Anger gives you energy.  Sadness depletes you.  Anger helps you to get things done.  Sadness makes you want to stay in bed.   Anger pushes you through.  Sadness helps you retreat.  Both emotions are needed and necessary to grieve what once was and what may never be again.  Anger and sadness are part of the process.

As Christians, we feel that these feelings are something we should not feel.  However, I have learned that they are necessary and crucial to navigating the fallen world we live in.  I find myself drawn to the book of Psalms.  The book in the middle of the Bible that truly expresses the groans and pains of humanity.  It also expresses the worship and gratitude. The psalmists expressed every emotion and did not mince their words.  I love how those confessions brought forth a deeper relationship with God.

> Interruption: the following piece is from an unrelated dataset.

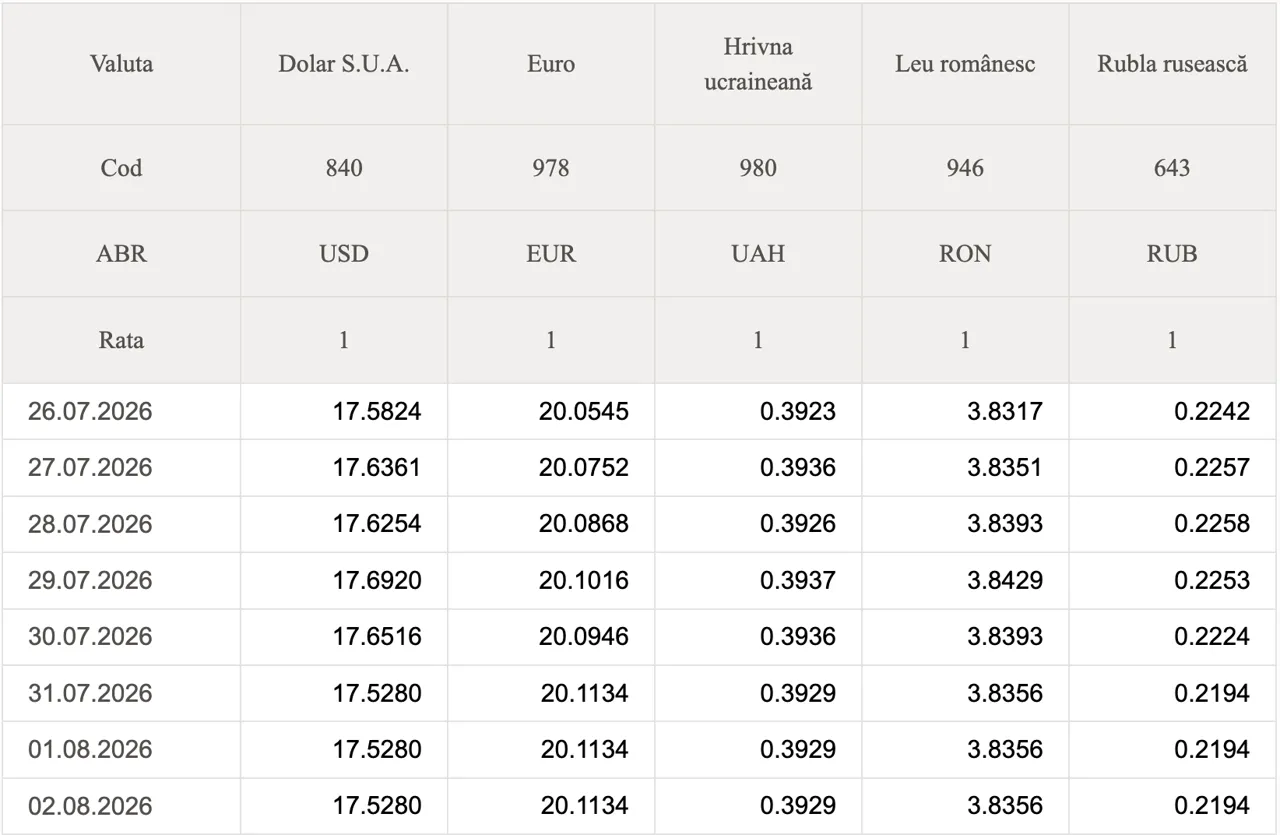The width and height of the screenshot is (1280, 835).
Task: Click the currency code 840 cell
Action: (344, 168)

Feeling pain is part of the journey and helps us appreciate the rise from struggle when it happens.

Life is filled with doubts, fears, angst, and despair.  Life is also filled with joy, hope, perseverance, and celebration.  Anger helps me persevere.  Anger helps me process my sadness.  Anger helps me grieve.

I am not ready for the great reveal.  My walls and studs are still exposed right now.  This remodeling project of myself is a bigger project than I realized.  I do not have a timeline of completion and I never will.  I will be taking the time to fix and mend the broken parts during this renovation so that my foundation is stronger than before.  My anger is the sledgehammer that reveals the deeper emotions of love that has been lost, changed, and renewed.  God often goes underground to grow us.  I need to remember the work God has already done in me.  I need to trust His faithfulness and accept the beauty of the process.  I readily admit that I am a work in progress.  I also realize that sometimes life is worth groaning about and I must be patient as I look for the fresh reserve to be able to paint beauty with the ashes again.